魔法道具作りだって手伝えるようになったゼッタは、ほぼ一人前認定をされてクラウドから給料をもらえるようになったが、未だにお金の使い道は良く分からない。食べ物が食べられて屋根のあるところで寝られて、清潔な服が着れれば他に欲しいものなどなかなか思いつかない。



「あと、アレスはお金を稼ぐために強くなったんじゃないって言ってた」


「あー。あいつはそういうこと言っちゃうよね……どうせあの単細胞はゼッタ守れるようになりたいとか言って訓練始めたんだろ。腑に落ちたわ」


レイフォンは薄く笑いながら頬杖をつき始めた。軽くため息までついている。

苦笑いを上手く作ったゼッタは「レイフォンもそう思う?私の為だといいな!」と喜んで肯定などしない。

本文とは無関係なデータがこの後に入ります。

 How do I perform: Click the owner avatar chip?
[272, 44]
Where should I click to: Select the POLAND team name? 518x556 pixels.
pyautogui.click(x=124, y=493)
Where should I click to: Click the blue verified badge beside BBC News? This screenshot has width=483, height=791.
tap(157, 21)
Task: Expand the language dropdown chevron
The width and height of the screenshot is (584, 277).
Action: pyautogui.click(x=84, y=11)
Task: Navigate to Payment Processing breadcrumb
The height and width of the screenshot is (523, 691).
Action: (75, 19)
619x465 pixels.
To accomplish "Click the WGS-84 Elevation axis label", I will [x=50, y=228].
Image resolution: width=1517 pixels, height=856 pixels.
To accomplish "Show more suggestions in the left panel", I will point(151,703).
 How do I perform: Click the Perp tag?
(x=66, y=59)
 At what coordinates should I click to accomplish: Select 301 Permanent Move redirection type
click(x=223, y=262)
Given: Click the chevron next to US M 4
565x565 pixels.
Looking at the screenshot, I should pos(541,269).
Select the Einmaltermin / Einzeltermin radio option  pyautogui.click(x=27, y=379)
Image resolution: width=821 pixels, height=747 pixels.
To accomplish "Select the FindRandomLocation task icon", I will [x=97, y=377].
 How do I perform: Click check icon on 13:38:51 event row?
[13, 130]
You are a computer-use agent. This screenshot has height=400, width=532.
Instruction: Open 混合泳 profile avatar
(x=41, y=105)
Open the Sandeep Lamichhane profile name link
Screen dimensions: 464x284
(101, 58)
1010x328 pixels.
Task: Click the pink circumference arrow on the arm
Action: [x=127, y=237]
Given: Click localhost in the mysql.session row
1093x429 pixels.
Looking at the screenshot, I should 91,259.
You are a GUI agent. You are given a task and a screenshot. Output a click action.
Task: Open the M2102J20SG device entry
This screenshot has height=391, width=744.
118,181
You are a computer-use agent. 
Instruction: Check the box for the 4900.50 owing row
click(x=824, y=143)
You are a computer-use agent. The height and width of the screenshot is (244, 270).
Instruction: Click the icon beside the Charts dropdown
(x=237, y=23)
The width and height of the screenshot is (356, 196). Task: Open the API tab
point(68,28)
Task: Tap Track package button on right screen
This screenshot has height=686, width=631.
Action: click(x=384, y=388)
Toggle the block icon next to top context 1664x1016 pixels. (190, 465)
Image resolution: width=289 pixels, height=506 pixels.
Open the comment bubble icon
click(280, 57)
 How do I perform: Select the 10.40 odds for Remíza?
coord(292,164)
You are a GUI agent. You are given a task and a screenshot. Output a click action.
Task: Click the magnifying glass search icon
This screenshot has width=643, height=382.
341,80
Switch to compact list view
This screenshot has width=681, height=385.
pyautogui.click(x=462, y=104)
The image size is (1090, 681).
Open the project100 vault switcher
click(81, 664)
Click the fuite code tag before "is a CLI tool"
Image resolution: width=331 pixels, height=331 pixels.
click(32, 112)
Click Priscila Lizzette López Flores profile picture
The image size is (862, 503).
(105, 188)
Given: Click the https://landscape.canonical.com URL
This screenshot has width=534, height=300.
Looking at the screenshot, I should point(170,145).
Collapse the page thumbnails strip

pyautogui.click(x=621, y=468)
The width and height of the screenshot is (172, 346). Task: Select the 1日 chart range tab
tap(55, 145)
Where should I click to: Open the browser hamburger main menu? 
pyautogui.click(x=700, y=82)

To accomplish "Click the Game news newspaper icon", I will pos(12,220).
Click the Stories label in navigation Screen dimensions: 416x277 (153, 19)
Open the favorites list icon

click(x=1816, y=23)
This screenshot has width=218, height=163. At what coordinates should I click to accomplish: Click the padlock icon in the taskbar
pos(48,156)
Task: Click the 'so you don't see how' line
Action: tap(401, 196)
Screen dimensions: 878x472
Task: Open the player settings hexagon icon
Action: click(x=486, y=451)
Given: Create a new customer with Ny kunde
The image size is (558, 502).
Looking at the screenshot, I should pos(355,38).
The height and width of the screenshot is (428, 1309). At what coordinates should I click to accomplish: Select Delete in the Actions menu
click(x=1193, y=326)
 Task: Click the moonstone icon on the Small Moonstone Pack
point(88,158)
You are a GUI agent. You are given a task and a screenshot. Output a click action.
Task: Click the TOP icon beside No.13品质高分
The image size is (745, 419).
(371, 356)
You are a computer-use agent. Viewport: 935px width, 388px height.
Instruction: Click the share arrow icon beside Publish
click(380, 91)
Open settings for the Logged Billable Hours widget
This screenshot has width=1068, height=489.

「違う違う。やっぱり強いと鹿も捕まえやすいし、芋も育てやすいからね」


「芋……ってお前、ほんとにそう思ってるわけ?」


「そうだよ。それ以外は絶対にないよ」


「えー、お前はアレスのこと何とも思ってないってこと?」


「何ともって、すごく大切な幼馴染で、大事な友達に決まってるよ!」


少し驚いた顔をしているレイフォンの目を見て、ゼッタは冷静に全力で念を押した。

全身全霊でレイフォンにも自分にも言い聞かせた。


「お前のくせに目泳いでないな……」




アレスが好きだとレイフォンにばれて、冒険を終えた勇者アレスが可愛いヒロインを連れて帰ってきたときに可哀そうな目で見られるのは避けたい。

いつも辛辣なレイフォンにまで哀れと同情されたら、きっと立ち直れなくてゼッタはラスボスになってしまう。